Stored data entries
....................

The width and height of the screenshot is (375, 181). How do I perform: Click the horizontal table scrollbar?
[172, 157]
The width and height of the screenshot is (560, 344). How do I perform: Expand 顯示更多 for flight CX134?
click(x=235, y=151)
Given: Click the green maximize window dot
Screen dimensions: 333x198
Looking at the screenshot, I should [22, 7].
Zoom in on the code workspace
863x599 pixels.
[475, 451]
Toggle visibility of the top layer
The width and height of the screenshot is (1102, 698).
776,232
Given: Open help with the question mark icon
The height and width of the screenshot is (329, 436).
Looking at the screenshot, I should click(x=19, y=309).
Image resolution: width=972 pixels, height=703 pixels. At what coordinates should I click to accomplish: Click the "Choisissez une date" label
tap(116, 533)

....................

**The task:**
Pull out every line of the records that includes the string "Given".

**Reply:**
Given: Click the green maximize window dot
Given: Open help with the question mark icon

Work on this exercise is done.